ITEM 2. IDENTITY AND BACKGROUND
This Schedule 13D is filed by Partner Colorado Credit Union, a Colorado not-for profit cooperative with its principal offices at 6221 Sheridan Blvd, Arvada, CO 80003 (“Reporting Person”). During the last five years, the Reporting Person has not been (1) convicted in a criminal proceeding (excluding traffic violations or similar misdemeanors) or (2) a party to a civil proceeding of a judicial or administrative body of competent jurisdiction and as a result of such proceeding has been or is subject to a judgment, decree or final order enjoining future violations of, or prohibiting or mandating activities subject to, federal or state securities laws or finding any violation with respect to such laws.
ITEM 3. SOURCE AND AMOUNT OF FUNDS OR OTHER CONSIDERATION
On September 28, 2022 (the “Closing Date”), the Issuer (formerly known as Northern Lights Acquisition Corp. (“NLAC”)) consummated the previously announced business combination (the “Business Combination”) of NLAC and SHF, LLC d/b/a Safe Harbor Financial, a Colorado limited liability company (“Target”), pursuant to that certain Unit Purchase Agreement, dated February 11, 2022 (as amended by the First Amendment to the Unit Purchase Agreement dated September 19, 2022, the Second Amendment to the Unit Purchase Agreement dated September 22, 2022, and the Third Amendment to the Unit Purchase Agreement dated September 28, 2022, the “Unit Purchase Agreement”), by and among NLAC, SHF, SHF Holding Co., LLC (the “Seller”), and Partner Colorado Credit Union, the sole member of the Seller (the “Reporting Person”). In connection with the consummation of the Business Combination, Reporting Person acquired 11,386,139 shares of Common Stock from Issuer and Issuer received all of the issued and outstanding membership interests in the Target.
ITEM 4. PURPOSE OF TRANSACTION
The information furnished in Item 3 is incorporated into this Item 4 by reference. The Reporting Person has acquired, and holds, the shares of Common Stock in connection with its position as the ultimate seller in the Business Combination. From time to time, the Reporting Person may determine to dispose of all or a portion of the shares of Issuer Common Stock which are beneficially owned by the Reporting Person and over which the Reporting Person has investment power.
Other than as described above in this Item 4 and Item 6, the Reporting Person does not have any present plans or proposals that relate to, or would result in, any actions or events specified in clauses (a) through (j) of Item 4 to Schedule 13D.

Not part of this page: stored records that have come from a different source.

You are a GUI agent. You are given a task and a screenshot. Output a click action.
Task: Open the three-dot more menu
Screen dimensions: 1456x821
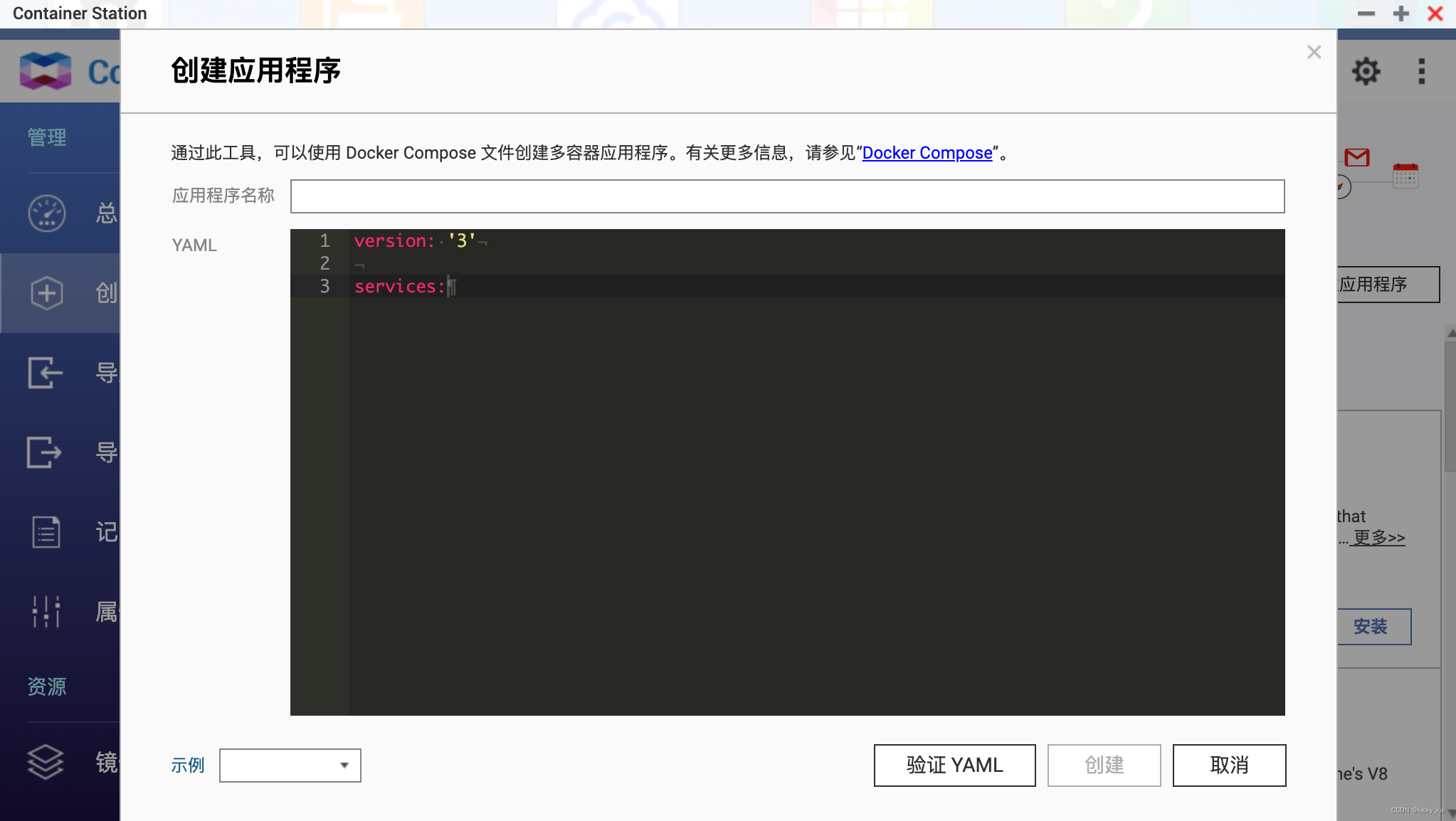pos(1421,71)
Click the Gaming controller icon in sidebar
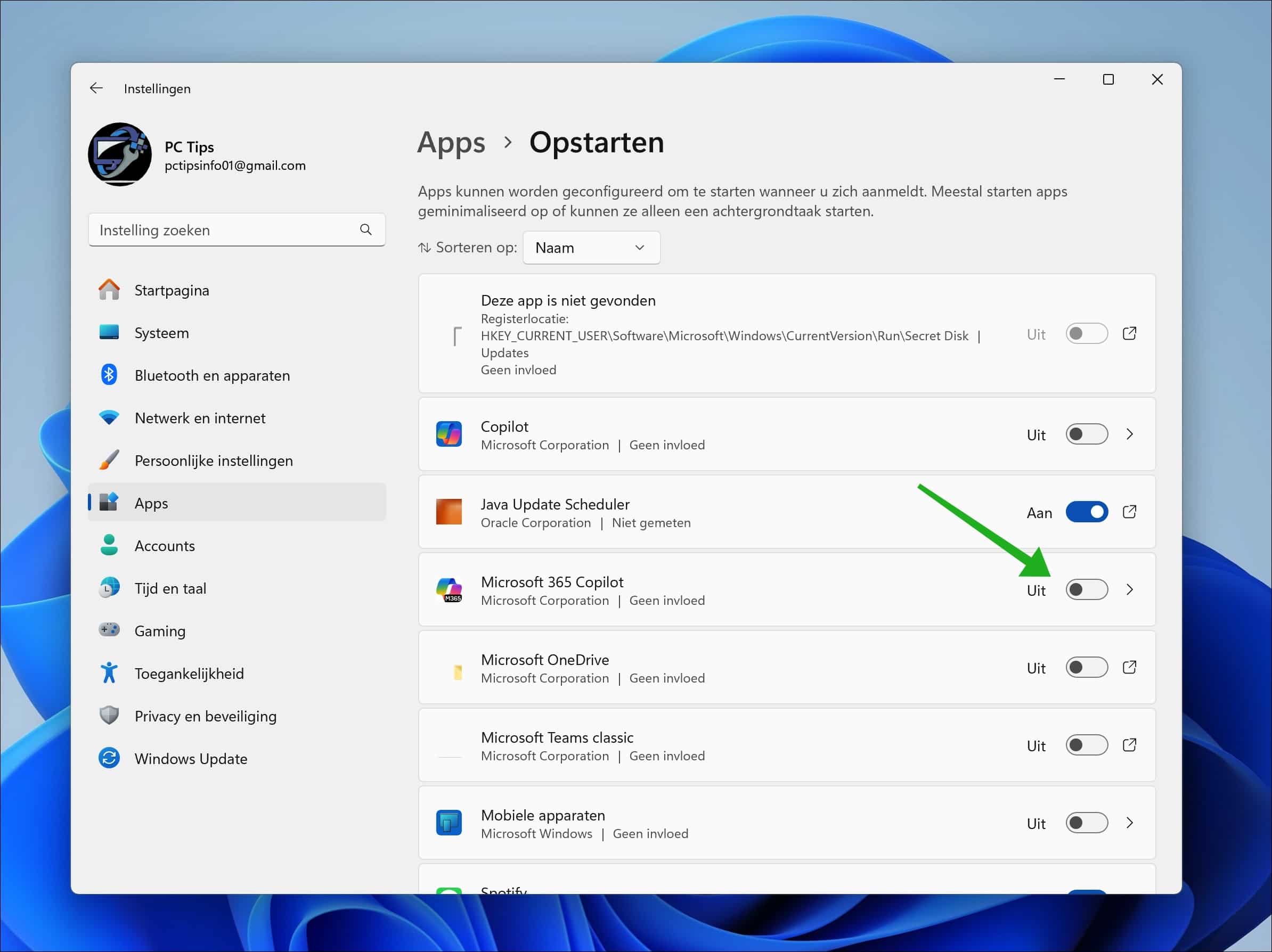Screen dimensions: 1272x952 click(x=109, y=630)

ITEM 5. INTEREST IN SECURITIES OF THE ISSUER
(a) – (b): As of the date hereof, Reporting Person beneficially owns 11,386,139 shares of Common Stock, which represents approximately 60.8% of the Common Stock issued and outstanding, based on 18,715,912 shares of common stock of the Issuer outstanding as reported in the Current Report on Form 8-K of the Issuer filed on September 28, 2022.
(c): The Reporting Person has not affected any transactions in the shares of the Issuer during the past 60 days.
(d): To the best knowledge of Reporting Person, no person other than the Reporting Person has the right to receive, or the power to direct the receipt of, dividends from, or the proceeds from the sale of any of the shares of Common Stock reported in Item 5(a).
(e): Not applicable.
ITEM 6. CONTRACTS, ARRANGEMENTS, UNDERSTANDINGS OR RELATIONSHIPS WITH RESPECT TO SECURITIES OF THE ISSUER
The information furnished in Item 3 is incorporated into this Item 6 by reference.
Registration Rights Agreement
On the Closing Date, in connection with the Business Combination, the Issuer and Reporting Person entered into a registration rights agreement (the “Registration Rights Agreement”) pursuant to which the Reporting Person may request that the Issuer register certain securities held by the Reporting Person. The material features of the Registration Rights Agreement are described in that agreement, which is included as Exhibit 10.1 to the Issuer’s Form 8-K filed on September 28, 2022.
Lock-Up Agreement
On the Closing Date, in connection with the Business Combination, the Issuer and Reporting Person entered into a lock-up agreement (the “Lock-Up Agreement”), pursuant to which, among other things, and subject to certain exceptions, the Company securities held by the Reporting Person are to be locked-up for a period of six months from the Closing Date, and to be subject to certain restrictions on sale thereafter, in accordance with the terms set forth therein. The material features of the Lock-Up Agreement are described in that agreement, which is included as Exhibit 10.2 to the Issuer’s Form 8-K filed on September 28, 2022.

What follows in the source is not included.